5. L'instruction interministérielle relative aux demandes de visas de long séjour pour études dans le cadre de la directive UE 2016/801 du 4 juillet 2019 dispose dans son point 2.1, intitulé " L'étranger doit justifier qu'il a été admis dans un établissement d'enseignement supérieur pour y suivre un cycle d'études " : " Il présente (...) au dossier de demande de visa un certificat d'admission dans un établissement en France ". Dans son point 2.4 intitulé " Autres vérifications par l'autorité consulaire ", cette même instruction indique que cette dernière " (...) peut opposer un refus s'il existe des éléments suffisamment probants et des motifs sérieux permettant d'établir que le demandeur séjournera en France à d'autres fins que celles pour lesquelles il demande un visa pour études ". Ainsi, l'autorité administrative peut, le cas échéant, et sous le contrôle des juges de l'excès de pouvoir restreint à l'erreur manifeste, rejeter la demande de visa de long séjour pour effectuer des études en se fondant sur le défaut de caractère sérieux et cohérent des études envisagées, de nature à révéler que l'intéressé sollicite ce visa à d'autres fins que son projet d'études.

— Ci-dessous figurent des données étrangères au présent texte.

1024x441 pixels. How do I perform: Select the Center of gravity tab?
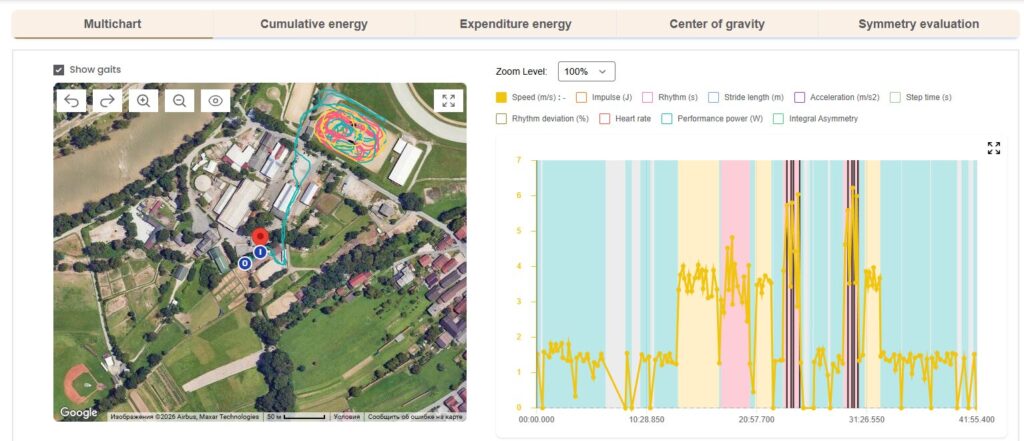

6. Pour refuser de délivrer le visa sollicité, la commission de recours contre les décisions de refus de visa d'entrée en France s'est fondée sur les motifs tirés de ce que la demande de visa était devenue sans objet en raison du dépassement de la date de rentrée de l'établissement et de ce qu'il existait un risque de détournement de l'objet du visa, compte tenu de l'absence d'éléments suffisamment probants concernant la faisabilité et le sérieux du projet d'études et de la situation personnelle de l'intéressée.

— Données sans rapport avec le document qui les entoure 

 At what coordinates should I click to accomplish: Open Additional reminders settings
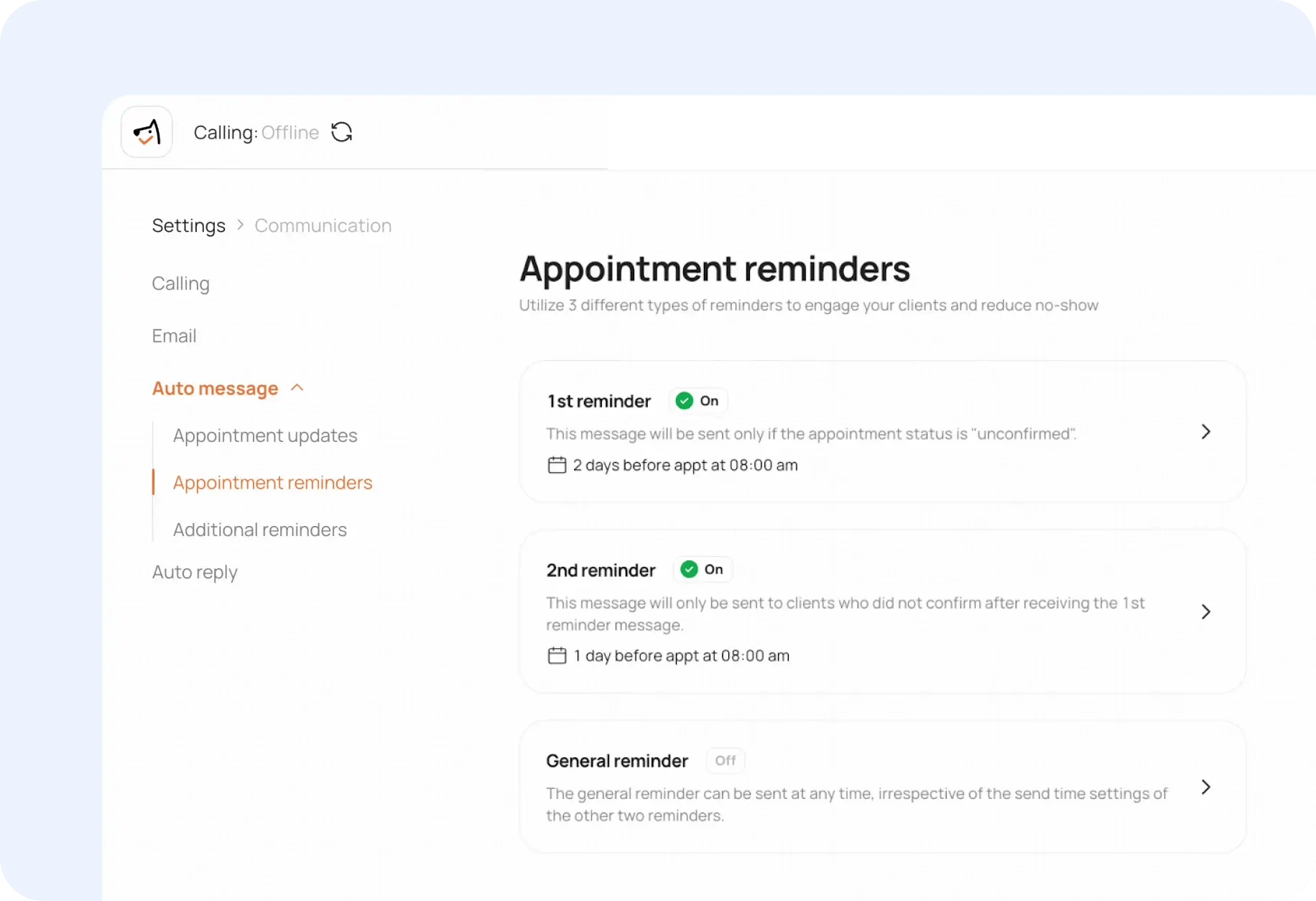click(259, 530)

7. En premier lieu, la commission de recours ne pouvait légalement se fonder, pour refuser de délivrer le visa sollicité par Mme A..., sur la circonstance que la date limite de rentrée était dépassée, alors que la demande de visa était antérieure à cette date.

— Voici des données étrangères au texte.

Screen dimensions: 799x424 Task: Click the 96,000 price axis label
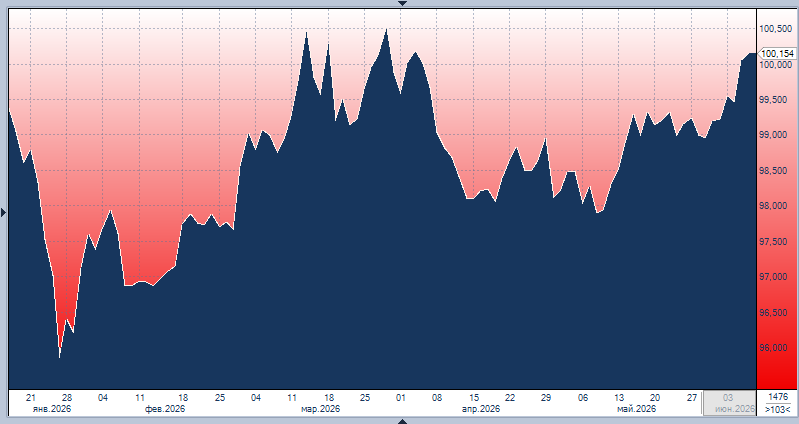[774, 348]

8. En deuxième lieu, il ressort des pièces du dossier que Mme A..., titulaire d'un baccalauréat série D obtenu en 2013 et d'un BTS en action commerciale, obtenu en 2017 après avoir été recrutée comme hôtesse d'accueil de 2014 à 2015 par une entreprise camerounaise, a été admise, au titre de l'année universitaire 2021/2022, en 3ème année de Bachelor " commerce et distribution option responsable du développement et du pilotage commercial " au sein de l'Ecole de commerce de Lyon. La reprise des études projetée par l'intéressée avec la préparation de ce nouveau diplôme est cohérente, contrairement à ce que soutient le ministre, avec le parcours d'études antérieur de l'intéressée et avec son projet professionnel d'évoluer vers des fonctions de responsable de la distribution au sein d'une entreprise commerciale, après l'exercice, de 2018 à 2021, des fonctions de responsable commercial auprès de son précédant employeur. La circonstance qu'elle aurait validé son diplôme de BTS avec une moyenne générale de 10,42 ne suffit pas à démontrer l'absence de sérieux de son projet d'études. Il s'ensuit, eu égard au caractère sérieux et cohérent du projet d'études de Mme A..., qu'en se fondant, pour refuser le visa sollicité, sur l'existence d'un risque de détournement de l'objet du visa, la commission de recours a entaché sa décision d'une erreur manifeste d'appréciation.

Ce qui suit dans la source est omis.